Page 1093 - ANNA KARENINA
P. 1093
Anna Karenina
‘What am I to write to him?’ said Levin. ‘I hope you
are not angry with him?’
‘No, not the least!’ Nikolay answered, vexed at the
question. ‘Tell him to send me a doctor.’
Three more days of agony followed; the sick man was
still in the same condition. The sense of longing for his
death was felt by everyone now at the mere sight of him,
by the waiters and the hotel-keeper and all the people
staying in the hotel, and the doctor and Marya Nikolaevna
and Levin and Kitty. The sick man alone did not express
this feeling, but on the contrary was furious at their not
getting him doctors, and went on taking medicine and
talking of life. Only at rare moments, when the opium
gave him an instant’s relief from the never-ceasing pain, he
would sometimes, half asleep, utter what was ever more
intense in his heart than in all the others: ‘Oh, if it were
only the end!’ or: ‘When will it be over?’

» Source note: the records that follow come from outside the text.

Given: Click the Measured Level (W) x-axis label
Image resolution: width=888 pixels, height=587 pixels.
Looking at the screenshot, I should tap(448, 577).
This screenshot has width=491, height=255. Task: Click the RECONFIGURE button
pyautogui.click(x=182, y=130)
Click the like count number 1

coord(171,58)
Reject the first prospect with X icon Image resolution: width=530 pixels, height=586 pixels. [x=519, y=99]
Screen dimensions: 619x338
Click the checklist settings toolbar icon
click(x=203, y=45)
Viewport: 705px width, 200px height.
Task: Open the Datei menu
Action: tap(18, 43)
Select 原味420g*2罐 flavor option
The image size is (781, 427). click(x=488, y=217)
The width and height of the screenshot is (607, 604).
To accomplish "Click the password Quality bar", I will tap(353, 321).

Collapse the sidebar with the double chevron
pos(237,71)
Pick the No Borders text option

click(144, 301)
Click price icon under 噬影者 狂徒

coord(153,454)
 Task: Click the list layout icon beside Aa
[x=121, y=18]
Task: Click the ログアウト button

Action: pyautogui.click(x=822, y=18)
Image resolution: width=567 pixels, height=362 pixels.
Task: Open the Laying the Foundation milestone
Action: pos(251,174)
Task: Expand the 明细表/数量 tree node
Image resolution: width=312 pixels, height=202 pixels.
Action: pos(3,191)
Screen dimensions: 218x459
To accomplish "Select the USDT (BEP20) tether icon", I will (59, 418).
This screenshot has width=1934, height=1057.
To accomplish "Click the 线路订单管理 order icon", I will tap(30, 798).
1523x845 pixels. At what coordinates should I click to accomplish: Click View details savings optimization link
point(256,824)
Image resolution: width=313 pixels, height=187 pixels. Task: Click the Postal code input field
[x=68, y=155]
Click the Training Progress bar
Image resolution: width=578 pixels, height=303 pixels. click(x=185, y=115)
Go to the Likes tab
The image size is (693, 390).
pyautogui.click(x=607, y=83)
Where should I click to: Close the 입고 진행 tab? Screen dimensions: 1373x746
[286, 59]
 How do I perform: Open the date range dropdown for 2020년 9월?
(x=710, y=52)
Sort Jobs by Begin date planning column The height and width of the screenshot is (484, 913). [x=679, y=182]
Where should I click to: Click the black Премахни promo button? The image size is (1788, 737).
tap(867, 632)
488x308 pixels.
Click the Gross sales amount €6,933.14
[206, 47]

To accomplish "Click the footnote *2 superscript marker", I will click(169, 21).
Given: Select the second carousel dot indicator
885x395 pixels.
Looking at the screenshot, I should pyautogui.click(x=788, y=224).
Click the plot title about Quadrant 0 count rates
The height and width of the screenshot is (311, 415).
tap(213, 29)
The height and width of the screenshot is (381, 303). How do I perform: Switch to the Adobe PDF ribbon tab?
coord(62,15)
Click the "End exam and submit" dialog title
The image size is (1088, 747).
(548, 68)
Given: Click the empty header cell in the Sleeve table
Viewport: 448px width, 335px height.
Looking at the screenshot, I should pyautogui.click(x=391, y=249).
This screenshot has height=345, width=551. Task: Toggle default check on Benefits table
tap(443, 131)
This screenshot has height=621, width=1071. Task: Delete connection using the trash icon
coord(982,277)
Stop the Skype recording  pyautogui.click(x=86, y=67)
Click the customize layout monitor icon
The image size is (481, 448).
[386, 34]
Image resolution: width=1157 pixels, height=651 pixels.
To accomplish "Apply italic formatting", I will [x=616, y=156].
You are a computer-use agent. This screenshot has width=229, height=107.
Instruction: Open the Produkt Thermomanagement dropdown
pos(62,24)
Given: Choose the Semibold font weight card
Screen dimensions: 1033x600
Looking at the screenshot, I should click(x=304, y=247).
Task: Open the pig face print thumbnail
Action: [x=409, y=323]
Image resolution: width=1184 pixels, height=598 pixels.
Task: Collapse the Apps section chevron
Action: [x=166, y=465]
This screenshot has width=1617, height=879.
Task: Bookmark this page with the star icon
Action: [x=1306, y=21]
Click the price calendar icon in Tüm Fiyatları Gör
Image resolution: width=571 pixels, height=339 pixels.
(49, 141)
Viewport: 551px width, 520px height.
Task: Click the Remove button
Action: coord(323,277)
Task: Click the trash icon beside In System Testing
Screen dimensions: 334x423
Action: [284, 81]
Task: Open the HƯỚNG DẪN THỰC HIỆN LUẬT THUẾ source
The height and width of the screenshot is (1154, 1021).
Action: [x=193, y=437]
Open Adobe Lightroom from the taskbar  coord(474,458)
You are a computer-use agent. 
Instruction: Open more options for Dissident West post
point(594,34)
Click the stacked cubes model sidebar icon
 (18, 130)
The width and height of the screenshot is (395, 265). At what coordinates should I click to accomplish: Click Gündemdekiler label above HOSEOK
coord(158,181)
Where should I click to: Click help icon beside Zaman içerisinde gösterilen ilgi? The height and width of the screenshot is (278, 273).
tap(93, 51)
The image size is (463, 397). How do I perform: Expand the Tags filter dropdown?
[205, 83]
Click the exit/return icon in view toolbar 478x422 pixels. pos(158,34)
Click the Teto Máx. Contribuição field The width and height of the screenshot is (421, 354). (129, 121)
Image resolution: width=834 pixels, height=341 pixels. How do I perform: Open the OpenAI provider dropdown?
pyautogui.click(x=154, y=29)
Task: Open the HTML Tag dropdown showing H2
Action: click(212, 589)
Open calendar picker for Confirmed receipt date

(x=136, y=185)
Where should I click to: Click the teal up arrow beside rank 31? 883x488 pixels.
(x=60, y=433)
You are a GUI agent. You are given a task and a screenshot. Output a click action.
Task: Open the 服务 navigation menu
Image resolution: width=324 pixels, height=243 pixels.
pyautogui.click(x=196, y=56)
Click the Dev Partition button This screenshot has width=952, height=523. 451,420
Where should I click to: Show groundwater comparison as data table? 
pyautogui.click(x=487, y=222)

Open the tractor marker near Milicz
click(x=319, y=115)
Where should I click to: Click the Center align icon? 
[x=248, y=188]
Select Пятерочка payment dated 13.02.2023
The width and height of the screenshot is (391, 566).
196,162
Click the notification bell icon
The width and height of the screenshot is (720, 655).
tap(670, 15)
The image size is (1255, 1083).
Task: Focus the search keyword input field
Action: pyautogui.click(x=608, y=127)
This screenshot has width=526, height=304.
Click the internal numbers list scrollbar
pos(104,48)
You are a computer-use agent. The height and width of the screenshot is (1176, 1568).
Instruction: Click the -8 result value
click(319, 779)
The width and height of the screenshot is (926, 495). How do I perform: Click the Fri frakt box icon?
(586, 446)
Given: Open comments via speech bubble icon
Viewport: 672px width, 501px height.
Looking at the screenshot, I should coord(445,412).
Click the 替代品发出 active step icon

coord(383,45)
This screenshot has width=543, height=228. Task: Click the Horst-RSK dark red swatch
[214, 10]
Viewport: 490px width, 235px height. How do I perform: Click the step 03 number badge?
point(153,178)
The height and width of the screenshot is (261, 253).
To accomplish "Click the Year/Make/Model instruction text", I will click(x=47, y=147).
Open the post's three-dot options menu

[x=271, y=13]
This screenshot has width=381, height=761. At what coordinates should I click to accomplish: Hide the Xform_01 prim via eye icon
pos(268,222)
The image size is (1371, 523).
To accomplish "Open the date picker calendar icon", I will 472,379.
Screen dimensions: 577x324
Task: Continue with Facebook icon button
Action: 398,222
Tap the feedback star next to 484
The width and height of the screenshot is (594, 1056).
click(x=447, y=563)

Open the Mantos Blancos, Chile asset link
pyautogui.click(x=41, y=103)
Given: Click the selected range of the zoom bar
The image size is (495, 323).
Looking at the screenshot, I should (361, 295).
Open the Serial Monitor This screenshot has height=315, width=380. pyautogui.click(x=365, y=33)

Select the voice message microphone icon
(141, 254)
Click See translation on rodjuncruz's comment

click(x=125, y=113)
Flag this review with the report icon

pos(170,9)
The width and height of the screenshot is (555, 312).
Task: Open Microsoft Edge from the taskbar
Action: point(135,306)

His sufferings, steadily growing more intense, did their
work and prepared him for death. There was no position
in which he was not in pain, there was not a minute in
which he was unconscious of it, not a limb, not a part of
his body that did not ache and cause him agony. Even the
memories, the impressions, the thoughts of this body
awakened in him now the same aversion as the body itself.